2.1.5. Le type et l’image du magasin

25 Au sein de ce courant du pays d’origine du produit (country of origin), il existe une littérature « store image » qui soutient que la provenance du produit ne suffit pas pour caractériser le canal. Elle utilise le type et l’image du magasin comme attributs, à côté de la provenance du produit.. L’image du pays d’origine a été étudiée comme déterminant dans le débat standardisation/ adaptation, pour des firmes appartenant aux secteurs de biens de consommation, biens d’équipement des ménages, biens industriels et services, dans le cas des échanges France/Allemagne (J. Liouville, 1999).
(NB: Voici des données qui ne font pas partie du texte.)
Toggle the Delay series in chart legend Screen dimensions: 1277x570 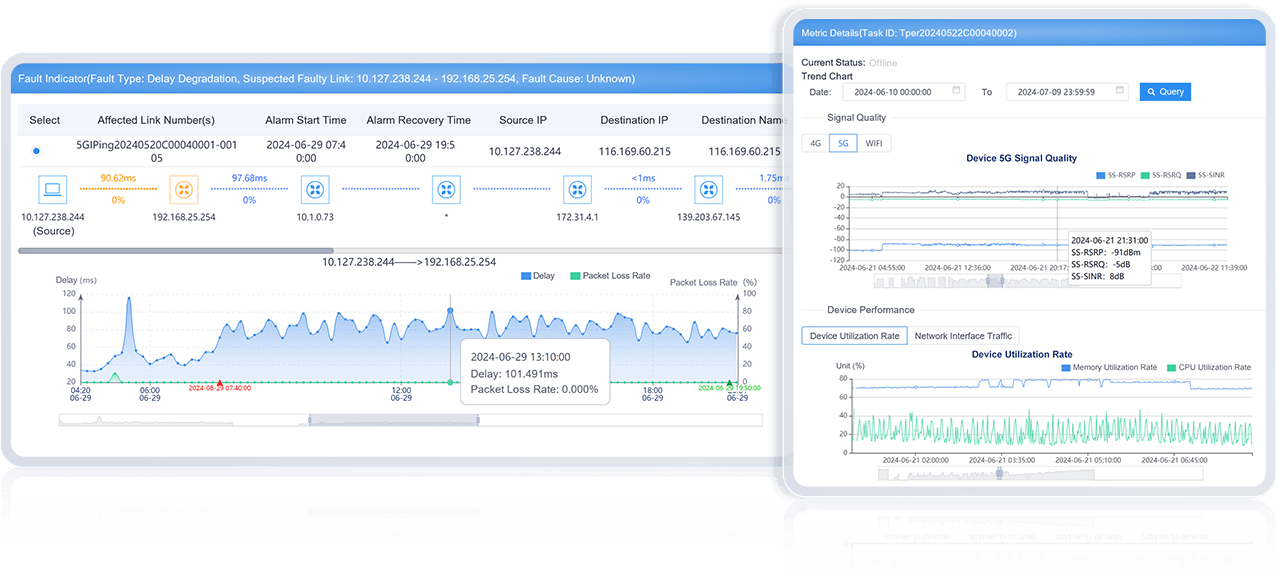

Étudiant le cas de Marks & Spencer en Grande-Bretagne et en Espagne, des chercheurs comme S. Burt et J. Carralero-Encinas (2000) ont montré que l’image du point de vente, qui comporte des éléments tangibles et intangibles, compte dans le développement international du distributeur. Si l’on veut reproduire à l’identique le concept de vente à l’étranger, l’image de marque doit être prise en compte, ce qui constitue un avantage compétitif.

26 On peut penser que cette image du magasin aurait des effets sur les relations de l’entreprise avec ses partenaires en amont et en aval.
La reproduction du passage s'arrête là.